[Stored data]
──────────

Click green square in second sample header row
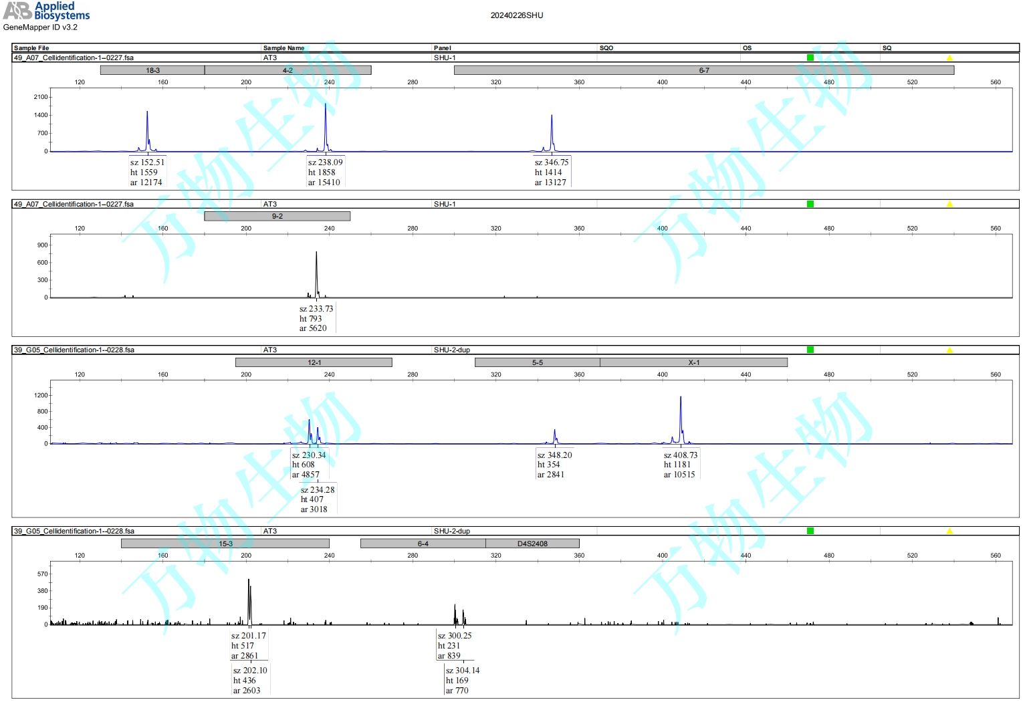 click(x=810, y=204)
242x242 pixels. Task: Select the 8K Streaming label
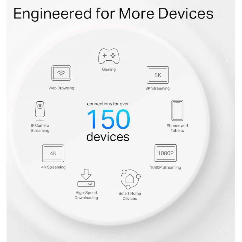point(157,88)
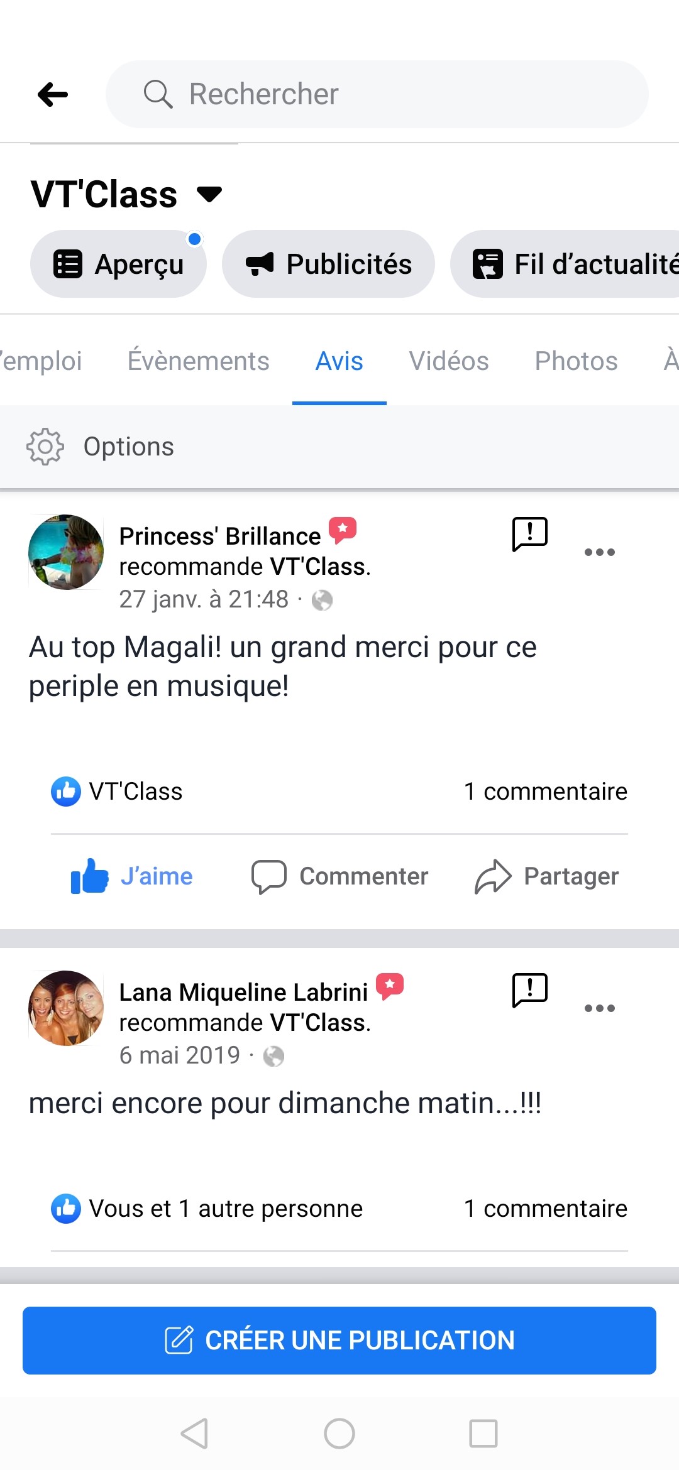View the comment on Lana Miqueline Labrini's review
This screenshot has height=1470, width=679.
[x=545, y=1209]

──────────

What is being asked: The records must be copied with no word altered, and without their pictures.

Result:
Click green square in second sample header row
 click(x=810, y=204)
242x242 pixels. Task: Select the 8K Streaming label
point(157,88)
View the comment on Lana Miqueline Labrini's review
This screenshot has height=1470, width=679.
[x=545, y=1209]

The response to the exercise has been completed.